III - Il est inséré, après l'article L. 613-2 du même code, un article L. 613-2-1 ainsi rédigé :
« Art. L. 613-2-1. - La portée d'une revendication couvrant une séquence génique est limitée à la partie de cette séquence directement liée à la fonction spécifique concrètement exposée dans la description.
« Les droits créés par la délivrance d'un brevet incluant une séquence génique ne peuvent être invoqués à l'encontre d'une revendication ultérieure portant sur la même séquence si cette revendication satisfait elle-même aux conditions de l'article L. 611-18 du code de la propriété intellectuelle et qu'elle expose une autre application particulière de cette séquence. »
IV - Un rapport d'évaluation des conséquences juridiques, économiques, éthiques et de santé publique de l'application du présent article sera présenté au Parlement dans un délai de 3 ans à compter de la promulgation de la présente loi.

Objet

La représentation nationale a voté à l'unanimité en première lecture un article 12 bis nouveau affirmant le principe qu'un élément isolé du corps humain ou autrement produit par un procédé technique, y compris lorsqu'il s'agit d'une séquence génique, ne peut constituer une invention brevetable. Elle a ainsi clairement voulu s'opposer à la brevetabilité des éléments du corps humain inscrite dans l'article 5, paragraphe 2 de la directive 98/44 portant protection juridique des inventions biotechnologiques, non encore transposée dans notre droit.
Bien que le Gouvernement soit réservé quant à la rédaction de certaines dispositions de l'article 5 et qu'il compte agir au niveau communautaire pour en lever toutes les ambiguïtés et obtenir des garanties éthiques, il ne peut laisser subsister cette disposition contraire à la directive et qui ne pourrait de ce fait trouver à s'appliquer.
C'est pourquoi, il est proposé un amendement remettant à plat les dispositions de l'article L. 611-17 et créant les articles L. 611-18 et L. 611-19 dans le code de la propriété intellectuelle de façon à mettre en exergue le caractère non brevetable d'une part, des inventions dont l'exploitation serait contraire à la dignité de la personne humaine, à l'ordre public ou aux bonnes mœurs, et d'autre part des séquences totales ou partielles d'un gène prises en tant que telles, conformément à la lettre et à l'esprit de la directive.
Les conditions selon lesquelles un élément du corps humain peut toutefois être l'objet d'une protection par brevet, sont dorénavant strictement encadrées par l'article L. 611-18 nouveau et s'inspirent largement de l'arrêt délivré par la Cour de Justice des Communautés européennes le 9 octobre 2001 à propos de la directive 98/44. Ainsi, l'article L. 611-18 précise qu'un élément du corps humain peut faire l'objet d'une protection par un brevet d'invention dans la seule mesure où il est vraiment utile et nécessaire à la mise en œuvre de l'application technique pour laquelle le brevet est demandé. L'application technique doit en outre être concrètement et précisément exposée dans la demande de brevet.
En complément de ces dispositions, et afin de protéger les séquences géniques contre toute appropriation, il est créé un article L. 613-2-1 disposant que les revendications brevetaires d'un premier inventeur sur une séquence génique ne peuvent faire en aucun cas obstacle à une revendication ultérieure portant sur la même séquence si cette dernière est également utile et nécessaire à une application technique, concrètement exposée, différente de la première. De cette manière, le second brevet devient entièrement indépendant du premier et non soumis à licence de dépendance et au paiement de redevances. Quant aux séquences géniques, elles sont par principe toujours disponibles pour toute nouvelle application diagnostique ou thérapeutique qui serait inventée.

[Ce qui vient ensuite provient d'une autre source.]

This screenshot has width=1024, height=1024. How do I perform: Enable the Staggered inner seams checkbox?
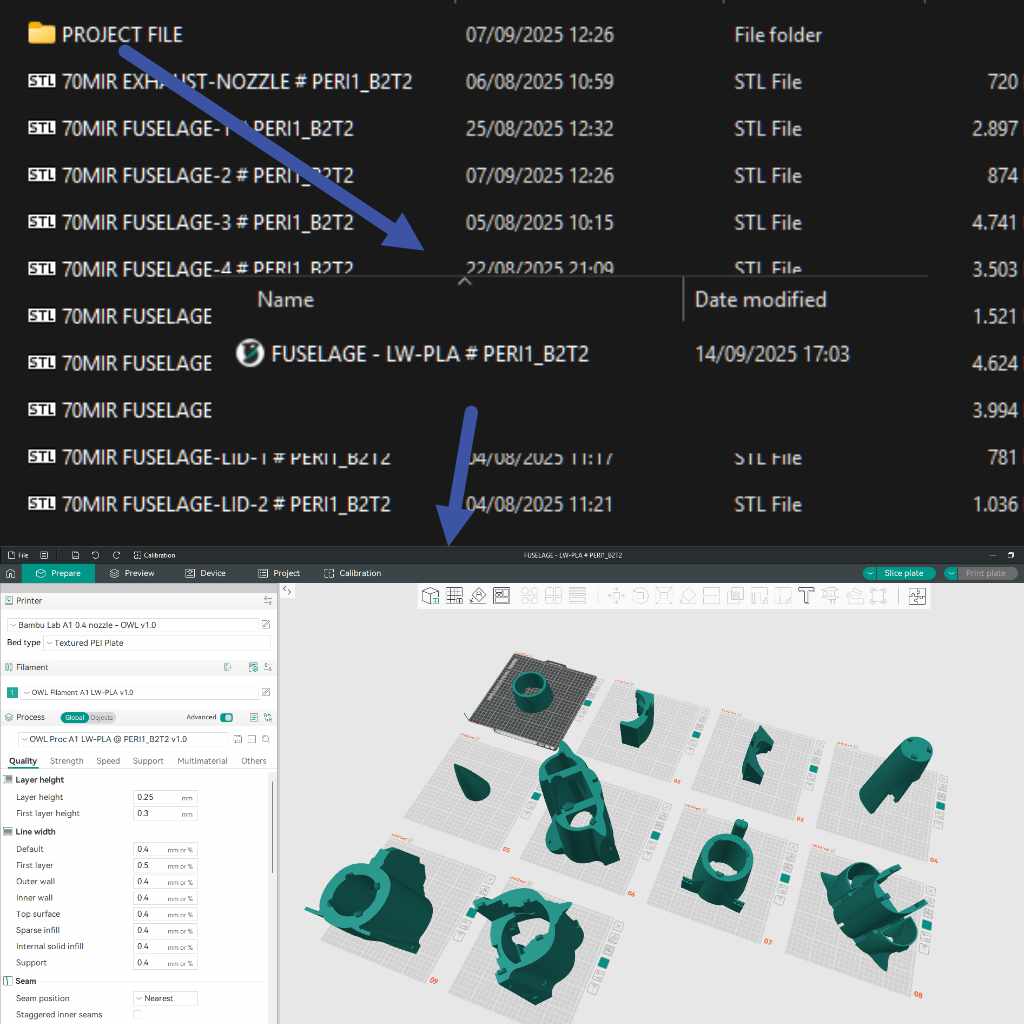point(138,1014)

L'ensemble de ce dispositif s'accompagne par ailleurs du renforcement du régime des licences obligatoires dites de « dépendance » et des licences d'office prises dans l'intérêt de la santé publique qui vous sera proposé dans le cadre de l'amendement présenté par le Gouvernement portant création de l'article 12 ter.
Le présent amendement prévoit enfin qu'un rapport d'évaluation des conséquences juridiques, économiques, éthiques et de santé publique de l'application du présent article sera présenté au Parlement dans un délai de 3 ans à compter de la promulgation de la présente loi.